The line of Foster’s mouth became disapproving. “I am endlessly fascinated that you are able to describe your relationship with him as anything but what it was.”

She sighed deeply. “And here we are, returned to this single argument. I can’t imagine that there is one thing to be gained by going over it again. We’re done here, Foster.”

When Rachel started to turn away, Foster reached for her. He had extended his arm only half the distance when it was abruptly caught and pulled hard behind his back. He grimaced, clenching his jaw.

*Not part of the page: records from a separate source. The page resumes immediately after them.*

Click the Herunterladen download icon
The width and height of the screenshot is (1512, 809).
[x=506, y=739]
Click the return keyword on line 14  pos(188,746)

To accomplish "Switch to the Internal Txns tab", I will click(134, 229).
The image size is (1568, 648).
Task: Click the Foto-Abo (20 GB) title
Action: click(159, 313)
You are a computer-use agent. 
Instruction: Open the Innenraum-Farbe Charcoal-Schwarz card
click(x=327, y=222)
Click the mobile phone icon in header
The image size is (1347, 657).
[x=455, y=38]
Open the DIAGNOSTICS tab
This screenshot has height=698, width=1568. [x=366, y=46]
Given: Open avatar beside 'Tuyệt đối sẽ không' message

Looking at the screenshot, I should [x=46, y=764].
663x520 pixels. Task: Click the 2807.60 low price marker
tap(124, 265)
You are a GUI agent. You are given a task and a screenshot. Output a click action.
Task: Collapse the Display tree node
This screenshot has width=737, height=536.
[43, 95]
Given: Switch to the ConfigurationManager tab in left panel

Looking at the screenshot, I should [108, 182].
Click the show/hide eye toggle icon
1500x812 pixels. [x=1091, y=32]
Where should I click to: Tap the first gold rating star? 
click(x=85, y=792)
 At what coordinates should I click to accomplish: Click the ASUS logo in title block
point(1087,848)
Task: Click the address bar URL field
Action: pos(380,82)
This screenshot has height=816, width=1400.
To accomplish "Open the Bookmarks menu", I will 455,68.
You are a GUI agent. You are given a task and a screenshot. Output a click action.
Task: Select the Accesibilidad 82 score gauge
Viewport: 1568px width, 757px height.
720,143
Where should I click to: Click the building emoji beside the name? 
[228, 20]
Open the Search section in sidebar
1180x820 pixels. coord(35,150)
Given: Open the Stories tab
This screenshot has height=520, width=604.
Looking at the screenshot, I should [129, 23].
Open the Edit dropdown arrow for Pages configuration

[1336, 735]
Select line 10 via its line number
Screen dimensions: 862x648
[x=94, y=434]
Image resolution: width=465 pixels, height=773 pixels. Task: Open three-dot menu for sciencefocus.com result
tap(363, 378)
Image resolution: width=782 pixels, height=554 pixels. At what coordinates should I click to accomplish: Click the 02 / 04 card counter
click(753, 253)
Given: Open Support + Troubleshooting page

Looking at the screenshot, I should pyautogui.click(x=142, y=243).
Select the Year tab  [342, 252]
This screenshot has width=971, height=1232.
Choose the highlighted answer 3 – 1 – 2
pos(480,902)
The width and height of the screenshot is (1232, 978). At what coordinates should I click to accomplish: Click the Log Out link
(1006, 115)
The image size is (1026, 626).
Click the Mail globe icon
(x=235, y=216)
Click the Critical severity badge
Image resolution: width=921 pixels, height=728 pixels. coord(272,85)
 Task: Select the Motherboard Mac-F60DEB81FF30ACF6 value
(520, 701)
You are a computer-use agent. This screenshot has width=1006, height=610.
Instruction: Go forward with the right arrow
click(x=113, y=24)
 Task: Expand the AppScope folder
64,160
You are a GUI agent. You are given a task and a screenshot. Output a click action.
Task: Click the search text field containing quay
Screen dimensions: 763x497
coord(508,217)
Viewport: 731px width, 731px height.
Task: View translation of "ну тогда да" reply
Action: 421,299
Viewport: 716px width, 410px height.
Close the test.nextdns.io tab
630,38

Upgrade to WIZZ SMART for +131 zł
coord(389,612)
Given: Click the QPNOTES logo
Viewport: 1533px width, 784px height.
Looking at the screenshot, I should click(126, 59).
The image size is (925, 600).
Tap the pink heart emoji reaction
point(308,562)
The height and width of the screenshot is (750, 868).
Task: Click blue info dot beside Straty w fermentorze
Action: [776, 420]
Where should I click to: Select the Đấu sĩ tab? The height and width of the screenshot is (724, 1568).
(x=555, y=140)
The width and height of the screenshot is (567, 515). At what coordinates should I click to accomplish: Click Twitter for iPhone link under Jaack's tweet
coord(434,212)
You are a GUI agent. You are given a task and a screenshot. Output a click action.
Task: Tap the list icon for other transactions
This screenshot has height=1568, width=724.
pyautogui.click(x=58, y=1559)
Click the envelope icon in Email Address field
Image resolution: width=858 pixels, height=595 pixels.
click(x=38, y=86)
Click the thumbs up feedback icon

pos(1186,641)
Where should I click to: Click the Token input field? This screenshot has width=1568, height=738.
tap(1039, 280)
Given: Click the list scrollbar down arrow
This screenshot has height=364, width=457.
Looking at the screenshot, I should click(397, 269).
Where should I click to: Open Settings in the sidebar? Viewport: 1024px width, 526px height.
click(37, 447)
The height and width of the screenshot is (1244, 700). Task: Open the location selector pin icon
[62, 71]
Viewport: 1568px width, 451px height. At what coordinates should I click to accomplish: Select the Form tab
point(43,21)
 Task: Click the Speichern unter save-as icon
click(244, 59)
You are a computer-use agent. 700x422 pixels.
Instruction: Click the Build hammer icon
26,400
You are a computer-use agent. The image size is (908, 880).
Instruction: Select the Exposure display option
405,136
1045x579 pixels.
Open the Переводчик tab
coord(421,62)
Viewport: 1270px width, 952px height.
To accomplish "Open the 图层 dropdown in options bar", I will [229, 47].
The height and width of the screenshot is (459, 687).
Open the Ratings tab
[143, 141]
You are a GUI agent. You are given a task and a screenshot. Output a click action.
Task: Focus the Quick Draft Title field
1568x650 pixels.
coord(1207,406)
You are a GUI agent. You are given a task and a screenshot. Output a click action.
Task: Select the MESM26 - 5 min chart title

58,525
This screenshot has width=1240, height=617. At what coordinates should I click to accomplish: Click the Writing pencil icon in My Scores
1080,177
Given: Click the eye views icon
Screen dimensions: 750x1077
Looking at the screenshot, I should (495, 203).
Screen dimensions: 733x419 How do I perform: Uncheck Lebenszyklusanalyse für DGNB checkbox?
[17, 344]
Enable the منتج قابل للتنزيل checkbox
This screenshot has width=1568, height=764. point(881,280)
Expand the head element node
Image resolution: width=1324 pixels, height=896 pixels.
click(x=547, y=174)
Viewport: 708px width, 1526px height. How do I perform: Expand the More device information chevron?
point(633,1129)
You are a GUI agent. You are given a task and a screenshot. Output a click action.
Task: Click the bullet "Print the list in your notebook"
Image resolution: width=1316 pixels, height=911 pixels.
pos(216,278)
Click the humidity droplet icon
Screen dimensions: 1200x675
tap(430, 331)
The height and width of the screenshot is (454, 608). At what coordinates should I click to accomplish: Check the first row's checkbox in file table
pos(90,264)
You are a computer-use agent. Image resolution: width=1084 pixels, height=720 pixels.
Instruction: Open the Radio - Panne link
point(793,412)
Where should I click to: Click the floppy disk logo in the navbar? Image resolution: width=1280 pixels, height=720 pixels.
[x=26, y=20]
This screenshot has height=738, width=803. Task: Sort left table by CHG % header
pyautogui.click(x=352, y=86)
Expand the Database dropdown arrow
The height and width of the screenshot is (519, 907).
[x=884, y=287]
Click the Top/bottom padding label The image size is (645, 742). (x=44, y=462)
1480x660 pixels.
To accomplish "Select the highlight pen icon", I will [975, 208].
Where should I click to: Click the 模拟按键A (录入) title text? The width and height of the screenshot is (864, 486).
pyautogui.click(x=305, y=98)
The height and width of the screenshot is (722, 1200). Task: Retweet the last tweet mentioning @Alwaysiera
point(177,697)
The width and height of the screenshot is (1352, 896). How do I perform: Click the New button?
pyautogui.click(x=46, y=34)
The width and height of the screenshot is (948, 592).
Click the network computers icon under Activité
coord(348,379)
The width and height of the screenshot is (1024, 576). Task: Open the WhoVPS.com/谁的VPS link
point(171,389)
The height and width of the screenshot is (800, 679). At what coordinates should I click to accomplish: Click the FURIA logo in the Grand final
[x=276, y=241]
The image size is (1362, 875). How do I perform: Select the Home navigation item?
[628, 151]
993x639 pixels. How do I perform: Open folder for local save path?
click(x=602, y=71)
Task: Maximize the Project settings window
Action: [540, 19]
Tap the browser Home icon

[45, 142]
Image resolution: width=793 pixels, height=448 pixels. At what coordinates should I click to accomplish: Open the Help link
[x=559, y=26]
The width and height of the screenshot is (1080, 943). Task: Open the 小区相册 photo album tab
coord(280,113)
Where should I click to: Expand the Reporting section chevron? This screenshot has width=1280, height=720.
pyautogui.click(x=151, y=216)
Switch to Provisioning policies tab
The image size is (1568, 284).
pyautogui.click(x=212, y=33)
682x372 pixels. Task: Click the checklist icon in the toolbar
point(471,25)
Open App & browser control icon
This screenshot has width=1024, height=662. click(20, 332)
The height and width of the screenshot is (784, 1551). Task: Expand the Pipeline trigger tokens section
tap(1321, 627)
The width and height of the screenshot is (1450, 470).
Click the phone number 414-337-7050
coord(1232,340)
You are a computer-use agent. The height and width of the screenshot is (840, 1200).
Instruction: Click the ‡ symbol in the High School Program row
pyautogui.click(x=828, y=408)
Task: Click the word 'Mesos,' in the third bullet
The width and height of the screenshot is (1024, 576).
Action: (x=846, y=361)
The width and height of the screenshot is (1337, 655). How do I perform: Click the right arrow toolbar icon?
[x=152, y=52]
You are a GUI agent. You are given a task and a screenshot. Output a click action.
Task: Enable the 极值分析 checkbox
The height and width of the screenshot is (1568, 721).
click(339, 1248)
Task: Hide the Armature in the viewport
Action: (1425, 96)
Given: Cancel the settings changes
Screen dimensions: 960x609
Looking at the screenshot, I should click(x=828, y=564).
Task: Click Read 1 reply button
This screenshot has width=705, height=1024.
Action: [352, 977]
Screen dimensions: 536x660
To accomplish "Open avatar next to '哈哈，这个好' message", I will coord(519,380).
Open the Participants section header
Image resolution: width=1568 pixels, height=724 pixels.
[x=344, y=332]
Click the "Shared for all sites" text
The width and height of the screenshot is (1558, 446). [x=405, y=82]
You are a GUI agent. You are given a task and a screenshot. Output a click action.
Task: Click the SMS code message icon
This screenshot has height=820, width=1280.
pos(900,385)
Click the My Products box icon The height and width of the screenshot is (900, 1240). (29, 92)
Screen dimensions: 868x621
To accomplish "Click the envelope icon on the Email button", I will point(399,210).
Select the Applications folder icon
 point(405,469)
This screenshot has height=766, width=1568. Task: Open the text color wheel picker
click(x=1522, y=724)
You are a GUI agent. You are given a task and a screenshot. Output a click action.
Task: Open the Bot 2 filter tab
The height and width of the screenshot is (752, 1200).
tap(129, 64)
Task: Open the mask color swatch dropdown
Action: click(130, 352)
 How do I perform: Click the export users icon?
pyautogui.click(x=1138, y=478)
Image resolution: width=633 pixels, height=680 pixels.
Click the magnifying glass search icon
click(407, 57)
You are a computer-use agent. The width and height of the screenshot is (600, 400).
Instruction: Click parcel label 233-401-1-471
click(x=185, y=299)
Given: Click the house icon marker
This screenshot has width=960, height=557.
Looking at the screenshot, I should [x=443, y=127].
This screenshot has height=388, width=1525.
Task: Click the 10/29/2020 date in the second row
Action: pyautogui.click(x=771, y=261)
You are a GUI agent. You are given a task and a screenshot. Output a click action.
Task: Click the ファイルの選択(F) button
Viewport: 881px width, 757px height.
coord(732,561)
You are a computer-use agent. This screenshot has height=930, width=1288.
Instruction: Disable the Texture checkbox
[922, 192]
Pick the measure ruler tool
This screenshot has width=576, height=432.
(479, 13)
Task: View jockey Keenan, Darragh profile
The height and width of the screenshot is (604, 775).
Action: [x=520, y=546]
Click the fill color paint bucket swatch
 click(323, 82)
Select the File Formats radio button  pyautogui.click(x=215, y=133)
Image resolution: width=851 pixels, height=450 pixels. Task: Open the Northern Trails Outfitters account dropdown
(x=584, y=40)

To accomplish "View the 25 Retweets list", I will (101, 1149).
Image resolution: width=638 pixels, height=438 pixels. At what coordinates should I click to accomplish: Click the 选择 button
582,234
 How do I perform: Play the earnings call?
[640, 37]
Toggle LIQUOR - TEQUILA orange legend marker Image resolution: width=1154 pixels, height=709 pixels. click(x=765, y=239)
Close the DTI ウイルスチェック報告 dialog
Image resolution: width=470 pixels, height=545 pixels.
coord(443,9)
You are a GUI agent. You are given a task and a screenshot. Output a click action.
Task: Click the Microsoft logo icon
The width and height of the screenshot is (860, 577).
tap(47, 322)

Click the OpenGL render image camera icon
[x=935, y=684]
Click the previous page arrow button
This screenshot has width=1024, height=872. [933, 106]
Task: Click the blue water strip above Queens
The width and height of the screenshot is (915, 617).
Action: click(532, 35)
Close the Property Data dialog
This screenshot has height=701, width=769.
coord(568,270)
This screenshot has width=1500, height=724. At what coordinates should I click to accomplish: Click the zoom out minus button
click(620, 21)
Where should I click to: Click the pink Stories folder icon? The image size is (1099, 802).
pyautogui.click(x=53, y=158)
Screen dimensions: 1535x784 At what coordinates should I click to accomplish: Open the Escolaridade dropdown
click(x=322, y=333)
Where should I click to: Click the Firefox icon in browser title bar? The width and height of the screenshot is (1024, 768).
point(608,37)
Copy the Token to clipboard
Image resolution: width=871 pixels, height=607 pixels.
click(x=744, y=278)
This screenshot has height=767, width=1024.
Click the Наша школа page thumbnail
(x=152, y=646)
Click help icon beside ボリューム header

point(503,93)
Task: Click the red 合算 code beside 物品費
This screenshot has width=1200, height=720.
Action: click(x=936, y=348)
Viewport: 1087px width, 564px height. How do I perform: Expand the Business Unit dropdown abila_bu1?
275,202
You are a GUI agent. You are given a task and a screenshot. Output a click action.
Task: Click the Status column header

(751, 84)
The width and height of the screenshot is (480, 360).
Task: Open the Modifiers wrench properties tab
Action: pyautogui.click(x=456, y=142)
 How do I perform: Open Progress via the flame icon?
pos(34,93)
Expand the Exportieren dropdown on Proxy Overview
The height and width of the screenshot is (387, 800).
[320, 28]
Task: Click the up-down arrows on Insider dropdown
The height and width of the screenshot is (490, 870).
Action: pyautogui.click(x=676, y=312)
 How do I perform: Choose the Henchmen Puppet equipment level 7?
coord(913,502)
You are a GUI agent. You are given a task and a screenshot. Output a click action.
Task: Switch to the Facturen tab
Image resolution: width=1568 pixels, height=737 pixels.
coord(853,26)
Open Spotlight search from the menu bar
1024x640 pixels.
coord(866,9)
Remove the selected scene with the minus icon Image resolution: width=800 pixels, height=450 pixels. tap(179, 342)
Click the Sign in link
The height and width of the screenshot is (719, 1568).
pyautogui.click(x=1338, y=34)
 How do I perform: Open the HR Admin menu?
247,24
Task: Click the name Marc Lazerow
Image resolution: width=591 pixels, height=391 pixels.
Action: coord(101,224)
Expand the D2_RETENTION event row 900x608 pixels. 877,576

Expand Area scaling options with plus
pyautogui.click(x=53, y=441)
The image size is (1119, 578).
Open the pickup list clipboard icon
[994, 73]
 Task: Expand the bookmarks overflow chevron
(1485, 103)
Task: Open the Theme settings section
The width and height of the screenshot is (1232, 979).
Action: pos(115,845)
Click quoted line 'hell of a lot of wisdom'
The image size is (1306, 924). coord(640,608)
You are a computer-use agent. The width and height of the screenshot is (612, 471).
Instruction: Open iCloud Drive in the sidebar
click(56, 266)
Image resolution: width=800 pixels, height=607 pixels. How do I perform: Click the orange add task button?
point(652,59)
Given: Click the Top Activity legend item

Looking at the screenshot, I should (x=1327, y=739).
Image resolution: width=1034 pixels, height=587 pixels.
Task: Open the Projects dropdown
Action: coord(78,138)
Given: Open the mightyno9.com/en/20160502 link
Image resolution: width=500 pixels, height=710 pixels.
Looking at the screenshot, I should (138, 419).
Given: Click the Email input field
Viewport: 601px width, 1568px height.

Rachel’s eyes flew to Wyatt’s. “It’s all right,” she said, backing up another step. “Please, let him go.”

Wyatt did, and Foster carefully brought his arm around. He shook it out and made a particular point of tugging on the sleeve of his jacket, then brushing himself off. “Does he always do as you tell him, Rachel?”

She ignored the barb and addressed Wyatt. “Shall I wait for you outside or at home?”

“At home. I won’t be much longer, but there’s no point in you waiting in the cold.”

“One moment,” said Foster. This time he did not put out a hand to stop her. “I have something to show you.” He glanced over his shoulder. “Both of you, actually.”

Wyatt indicated that Rachel should stay where she was. “Where is it?” he asked.

“Inside my jacket. May I?”

Nodding, Wyatt moved to the side so he had a better view of Foster’s hands.

Foster showed his amusement. “It’s not a weapon.”

“I know it’s not,” said Wyatt. “All the same, I’ll watch.”

“Of course.”

Rachel frowned slightly, suspicious of the turn in Foster’s demeanor. There was a certain civility to his tone that made her brace for the blow.

“Right here,” Foster said, producing a folded document from his pocket. He held it up with his fingertips. “Sheriff?”

“Why don’t you just tell us what it is?”

“Naturally, if that’s what you want, but I don’t flatter myself that you’ll believe me.” He placed the paper on top of the desk and tapped it lightly with his index finger. “It’s a warrant. It authorizes me to take Rachel back to California, specifically to Sacramento.”

Rachel’s stomach clenched. She stared stonily at Foster. “Why would any judge authorize that?”

“I imagine because my lawyers presented a compelling case.”

“They lied for you, you mean.”

“I don’t mean that at all.”

Wyatt stepped in and asked calmly, “What are the charges?”

“Theft and attempted murder.”

Rachel blanched, but Wyatt went on without blinking. “Tell me about them.”

“If Rachel has revealed anything of her true nature to you, they should be painfully obvious. She took advantage of my grandfather’s bedridden state and stole a great many items from his home when she left. Most of the things were gradually secreted away in preparation of her departure. Furniture. Jewelry. China. Silver. I left behind a full accounting of the items on the train. I expect to find most of them here in Reidsville.”

Wyatt’s expression remained shuttered. “And the attempted murder?”

Foster shrugged lightly. “I confronted her about the thefts, and she tried to kill me.” He lifted his hand slowly and rubbed the back of his head near the sandy-colored crown. “Twenty-two stitches.”

“You waited a very long time to bring your charges forward.”

“Two reasons. I did not want to distress my grandfather, and I didn’t know where Rachel was. His death finally eliminated the first impediment and eventually provided me with the answer to the second.”

“I see.” Wyatt did not argue either of Foster’s points. He turned his attention to Rachel instead. “Go on home. I’ll be along directly.”

 

Rachel was sitting on the edge of the bed, brushing out her hair, when she heard Wyatt come in. She called to him to let him know where she was but didn’t get up to greet him. She continued to apply the brush, counting out the strokes, while she listened to him preparing the stoves for the night. For the first time, she found herself wishing these last chores took longer to complete than they did. No amount of brushing could diminish this final vestige of dread.